Le ministère de la Santé a accusé jeudi Israël d'avoir "entravé les opérations de sauvetage" et "visé une ambulance portant clairement le signe de la Croix-Rouge".

L'armée israélienne a de son côté affirmé avoir frappé dans le secteur d' al-Tiri deux véhicules à bord desquels se trouvaient des "terroristes", qui avaient "franchi la ligne de défense avancée" de ses troupes dans le sud du Liban.

Israël dit avoir tracé une "ligne jaune" ou ligne de défense avancée en profondeur dans le sud du Liban où ses troupes sont entrées, et interdit aux habitants d'y retourner.

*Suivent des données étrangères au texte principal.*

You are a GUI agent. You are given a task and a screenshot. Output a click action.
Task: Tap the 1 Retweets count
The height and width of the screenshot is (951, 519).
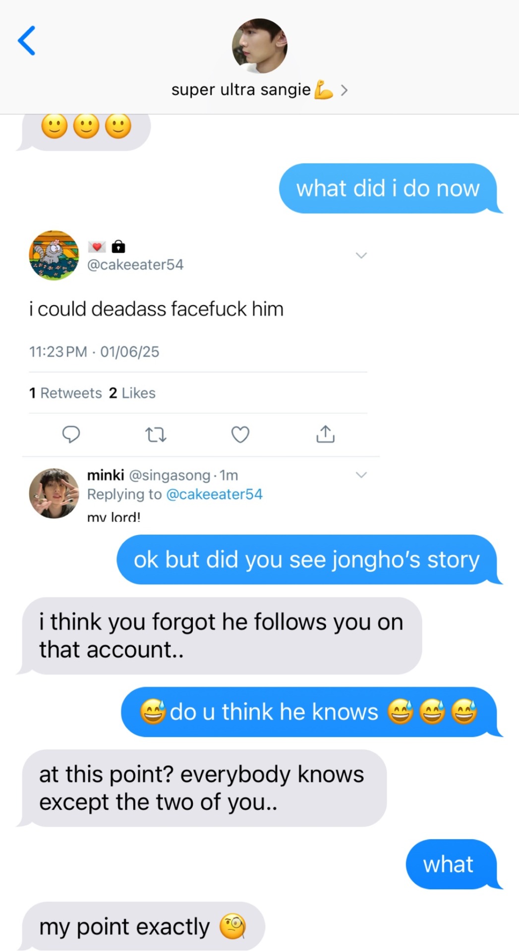click(65, 393)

Un cessez-le-feu est en vigueur depuis le 17 avril, après une guerre entre Israël et le Hezbollah pro-iranien qui a fait plus de 2.400 morts au Liban.

L'armée israélienne a démenti avoir "empêché les équipes de secours d'accéder à la zone". Elle a indiqué que "des informations font état de deux journalistes blessés lors des frappes" et affirmé que l'incident était "en cours d'examen".

Correspondante dans le sud du Liban pour le journal al-Akhbar, proche du Hezbollah, Amal Khalil a couvert les différentes guerres dans cette région. Elle était connue pour son courage et était respectée par ses collègues.

Le 28 mars, trois journalistes avaient été tués dans une frappe israélienne dans le sud et des experts de l'ONU avaient réclamé une enquête internationale.